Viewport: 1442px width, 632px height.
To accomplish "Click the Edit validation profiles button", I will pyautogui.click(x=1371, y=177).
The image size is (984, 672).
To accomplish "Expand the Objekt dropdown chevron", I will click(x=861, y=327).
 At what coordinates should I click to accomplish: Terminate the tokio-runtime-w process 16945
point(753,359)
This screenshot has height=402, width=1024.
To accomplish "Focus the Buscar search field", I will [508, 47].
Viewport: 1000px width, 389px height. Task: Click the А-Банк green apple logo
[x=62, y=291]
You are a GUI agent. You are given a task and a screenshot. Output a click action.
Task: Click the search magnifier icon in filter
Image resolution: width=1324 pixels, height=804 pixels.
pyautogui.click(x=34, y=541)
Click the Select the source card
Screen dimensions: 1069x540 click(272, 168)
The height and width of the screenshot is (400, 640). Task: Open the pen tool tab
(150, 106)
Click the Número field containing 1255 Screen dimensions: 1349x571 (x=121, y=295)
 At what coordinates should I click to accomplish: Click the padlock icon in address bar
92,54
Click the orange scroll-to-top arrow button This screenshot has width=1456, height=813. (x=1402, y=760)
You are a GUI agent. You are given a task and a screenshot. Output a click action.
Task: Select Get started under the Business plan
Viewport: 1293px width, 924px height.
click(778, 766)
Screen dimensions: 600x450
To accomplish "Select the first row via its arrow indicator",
───
**Description of the task**
Starting from the line holding "Image resolution: width=1324", restate the remaining lines of the data word for word, including the last.

**Answer**
Image resolution: width=1324 pixels, height=804 pixels.
pyautogui.click(x=34, y=541)
Click the Select the source card
Screen dimensions: 1069x540 click(272, 168)
The height and width of the screenshot is (400, 640). Task: Open the pen tool tab
(150, 106)
Click the Número field containing 1255 Screen dimensions: 1349x571 (x=121, y=295)
 At what coordinates should I click to accomplish: Click the padlock icon in address bar
92,54
Click the orange scroll-to-top arrow button This screenshot has width=1456, height=813. (x=1402, y=760)
You are a GUI agent. You are given a task and a screenshot. Output a click action.
Task: Select Get started under the Business plan
Viewport: 1293px width, 924px height.
click(778, 766)
Screen dimensions: 600x450
To accomplish "Select the first row via its arrow indicator",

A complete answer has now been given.